Output all of the data below exactly as given.

DATA |
BEGIN

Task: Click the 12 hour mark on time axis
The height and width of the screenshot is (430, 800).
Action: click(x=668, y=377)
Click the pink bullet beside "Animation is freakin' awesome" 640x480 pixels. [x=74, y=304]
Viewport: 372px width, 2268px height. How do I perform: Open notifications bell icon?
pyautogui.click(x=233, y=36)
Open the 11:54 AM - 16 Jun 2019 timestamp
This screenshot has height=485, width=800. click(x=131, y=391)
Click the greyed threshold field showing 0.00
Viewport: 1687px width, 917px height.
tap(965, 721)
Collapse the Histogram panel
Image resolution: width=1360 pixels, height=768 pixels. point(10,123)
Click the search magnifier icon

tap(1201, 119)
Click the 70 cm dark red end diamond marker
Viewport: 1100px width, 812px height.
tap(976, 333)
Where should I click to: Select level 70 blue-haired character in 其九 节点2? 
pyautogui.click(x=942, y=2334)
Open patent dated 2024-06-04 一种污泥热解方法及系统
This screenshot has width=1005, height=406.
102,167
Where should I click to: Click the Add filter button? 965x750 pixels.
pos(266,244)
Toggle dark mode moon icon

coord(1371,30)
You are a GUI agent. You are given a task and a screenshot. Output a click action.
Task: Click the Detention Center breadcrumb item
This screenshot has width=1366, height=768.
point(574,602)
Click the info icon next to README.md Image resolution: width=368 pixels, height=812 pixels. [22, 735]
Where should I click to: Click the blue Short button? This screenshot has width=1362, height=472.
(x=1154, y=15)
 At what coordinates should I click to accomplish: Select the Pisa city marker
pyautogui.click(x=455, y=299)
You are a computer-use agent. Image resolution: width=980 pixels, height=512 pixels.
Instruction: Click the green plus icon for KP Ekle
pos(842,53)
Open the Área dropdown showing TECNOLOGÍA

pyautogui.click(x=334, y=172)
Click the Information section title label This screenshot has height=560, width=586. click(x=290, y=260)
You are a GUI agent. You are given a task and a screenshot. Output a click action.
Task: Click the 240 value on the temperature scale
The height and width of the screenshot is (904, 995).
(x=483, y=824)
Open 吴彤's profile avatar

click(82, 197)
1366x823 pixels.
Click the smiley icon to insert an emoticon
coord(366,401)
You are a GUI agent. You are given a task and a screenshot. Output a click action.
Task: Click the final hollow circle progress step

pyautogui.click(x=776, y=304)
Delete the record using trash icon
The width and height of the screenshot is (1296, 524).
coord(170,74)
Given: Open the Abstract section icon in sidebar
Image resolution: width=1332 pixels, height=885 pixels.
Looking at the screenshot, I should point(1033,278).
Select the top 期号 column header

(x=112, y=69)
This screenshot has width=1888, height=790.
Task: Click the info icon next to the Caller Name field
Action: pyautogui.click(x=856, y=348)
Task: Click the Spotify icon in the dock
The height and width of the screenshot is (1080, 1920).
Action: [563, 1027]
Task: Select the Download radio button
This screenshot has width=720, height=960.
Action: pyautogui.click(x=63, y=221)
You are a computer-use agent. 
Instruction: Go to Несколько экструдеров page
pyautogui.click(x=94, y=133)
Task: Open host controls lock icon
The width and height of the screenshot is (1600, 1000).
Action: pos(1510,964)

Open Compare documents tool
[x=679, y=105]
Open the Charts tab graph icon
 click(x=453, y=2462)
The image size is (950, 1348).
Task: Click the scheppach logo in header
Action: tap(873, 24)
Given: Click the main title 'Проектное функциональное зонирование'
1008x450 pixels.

END

SOLVED PROBLEM |
Task: Click the 12 hour mark on time axis
The height and width of the screenshot is (430, 800).
Action: click(x=668, y=377)
Click the pink bullet beside "Animation is freakin' awesome" 640x480 pixels. [x=74, y=304]
Viewport: 372px width, 2268px height. How do I perform: Open notifications bell icon?
pyautogui.click(x=233, y=36)
Open the 11:54 AM - 16 Jun 2019 timestamp
This screenshot has height=485, width=800. click(x=131, y=391)
Click the greyed threshold field showing 0.00
Viewport: 1687px width, 917px height.
tap(965, 721)
Collapse the Histogram panel
Image resolution: width=1360 pixels, height=768 pixels. point(10,123)
Click the search magnifier icon

tap(1201, 119)
Click the 70 cm dark red end diamond marker
Viewport: 1100px width, 812px height.
tap(976, 333)
Where should I click to: Select level 70 blue-haired character in 其九 节点2? 
pyautogui.click(x=942, y=2334)
Open patent dated 2024-06-04 一种污泥热解方法及系统
This screenshot has width=1005, height=406.
102,167
Where should I click to: Click the Add filter button? 965x750 pixels.
pos(266,244)
Toggle dark mode moon icon

coord(1371,30)
You are a GUI agent. You are given a task and a screenshot. Output a click action.
Task: Click the Detention Center breadcrumb item
This screenshot has width=1366, height=768.
point(574,602)
Click the info icon next to README.md Image resolution: width=368 pixels, height=812 pixels. [22, 735]
Where should I click to: Click the blue Short button? This screenshot has width=1362, height=472.
(x=1154, y=15)
 At what coordinates should I click to accomplish: Select the Pisa city marker
pyautogui.click(x=455, y=299)
You are a computer-use agent. Image resolution: width=980 pixels, height=512 pixels.
Instruction: Click the green plus icon for KP Ekle
pos(842,53)
Open the Área dropdown showing TECNOLOGÍA

pyautogui.click(x=334, y=172)
Click the Information section title label This screenshot has height=560, width=586. click(x=290, y=260)
You are a GUI agent. You are given a task and a screenshot. Output a click action.
Task: Click the 240 value on the temperature scale
The height and width of the screenshot is (904, 995).
(x=483, y=824)
Open 吴彤's profile avatar

click(82, 197)
1366x823 pixels.
Click the smiley icon to insert an emoticon
coord(366,401)
You are a GUI agent. You are given a task and a screenshot. Output a click action.
Task: Click the final hollow circle progress step

pyautogui.click(x=776, y=304)
Delete the record using trash icon
The width and height of the screenshot is (1296, 524).
coord(170,74)
Given: Open the Abstract section icon in sidebar
Image resolution: width=1332 pixels, height=885 pixels.
Looking at the screenshot, I should point(1033,278).
Select the top 期号 column header

(x=112, y=69)
This screenshot has width=1888, height=790.
Task: Click the info icon next to the Caller Name field
Action: pyautogui.click(x=856, y=348)
Task: Click the Spotify icon in the dock
The height and width of the screenshot is (1080, 1920).
Action: [563, 1027]
Task: Select the Download radio button
This screenshot has width=720, height=960.
Action: pyautogui.click(x=63, y=221)
You are a computer-use agent. 
Instruction: Go to Несколько экструдеров page
pyautogui.click(x=94, y=133)
Task: Open host controls lock icon
The width and height of the screenshot is (1600, 1000).
Action: pos(1510,964)

Open Compare documents tool
[x=679, y=105]
Open the Charts tab graph icon
 click(x=453, y=2462)
The image size is (950, 1348).
Task: Click the scheppach logo in header
Action: tap(873, 24)
Given: Click the main title 'Проектное функциональное зонирование'
1008x450 pixels.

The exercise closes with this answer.